## Materi yang ditampilkan
::::

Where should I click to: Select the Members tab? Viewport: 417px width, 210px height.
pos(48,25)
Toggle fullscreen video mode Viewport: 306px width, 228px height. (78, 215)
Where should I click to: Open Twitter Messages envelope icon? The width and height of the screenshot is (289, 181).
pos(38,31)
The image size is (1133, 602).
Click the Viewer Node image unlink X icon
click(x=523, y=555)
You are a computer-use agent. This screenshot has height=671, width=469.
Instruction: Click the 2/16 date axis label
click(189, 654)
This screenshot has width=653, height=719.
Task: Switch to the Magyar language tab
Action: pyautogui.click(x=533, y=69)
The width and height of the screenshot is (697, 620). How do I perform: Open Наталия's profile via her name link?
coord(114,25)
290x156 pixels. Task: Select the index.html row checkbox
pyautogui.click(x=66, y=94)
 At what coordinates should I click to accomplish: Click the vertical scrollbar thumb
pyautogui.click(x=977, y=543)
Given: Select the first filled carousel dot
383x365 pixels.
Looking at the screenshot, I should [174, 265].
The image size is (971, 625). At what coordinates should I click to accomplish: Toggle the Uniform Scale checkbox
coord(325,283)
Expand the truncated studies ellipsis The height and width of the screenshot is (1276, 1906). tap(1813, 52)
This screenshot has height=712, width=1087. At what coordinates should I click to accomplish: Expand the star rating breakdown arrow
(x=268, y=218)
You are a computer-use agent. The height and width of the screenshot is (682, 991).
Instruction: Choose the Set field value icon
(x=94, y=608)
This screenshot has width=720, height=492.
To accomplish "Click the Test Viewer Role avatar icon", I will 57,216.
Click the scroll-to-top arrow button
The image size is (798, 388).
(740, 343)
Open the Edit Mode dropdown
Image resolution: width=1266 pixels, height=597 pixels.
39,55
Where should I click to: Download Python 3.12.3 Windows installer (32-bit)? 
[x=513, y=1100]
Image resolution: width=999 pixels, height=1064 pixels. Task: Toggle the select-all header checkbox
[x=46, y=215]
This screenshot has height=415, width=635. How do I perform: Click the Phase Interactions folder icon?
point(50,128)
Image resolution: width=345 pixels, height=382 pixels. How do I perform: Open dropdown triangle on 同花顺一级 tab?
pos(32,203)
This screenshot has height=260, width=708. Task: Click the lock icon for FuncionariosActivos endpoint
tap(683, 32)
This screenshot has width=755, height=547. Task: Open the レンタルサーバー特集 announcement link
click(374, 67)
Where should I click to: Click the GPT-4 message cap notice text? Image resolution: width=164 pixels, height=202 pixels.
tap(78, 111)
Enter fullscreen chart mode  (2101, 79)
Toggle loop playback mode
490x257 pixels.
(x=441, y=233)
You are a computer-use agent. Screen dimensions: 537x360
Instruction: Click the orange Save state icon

::::

## Perintah tugas
Sunting baris-baris mulai dari baris yang memuat "Where should I click to: Click" sampai akhir materi dengan mengganti "orange" menjadi "green" tanpa mengubah bagian lain. Tuliskan kembali hanya baris-baris tersebut.

## Penyelesaian latihan
Where should I click to: Click the GPT-4 message cap notice text? Image resolution: width=164 pixels, height=202 pixels.
tap(78, 111)
Enter fullscreen chart mode  (2101, 79)
Toggle loop playback mode
490x257 pixels.
(x=441, y=233)
You are a computer-use agent. Screen dimensions: 537x360
Instruction: Click the green Save state icon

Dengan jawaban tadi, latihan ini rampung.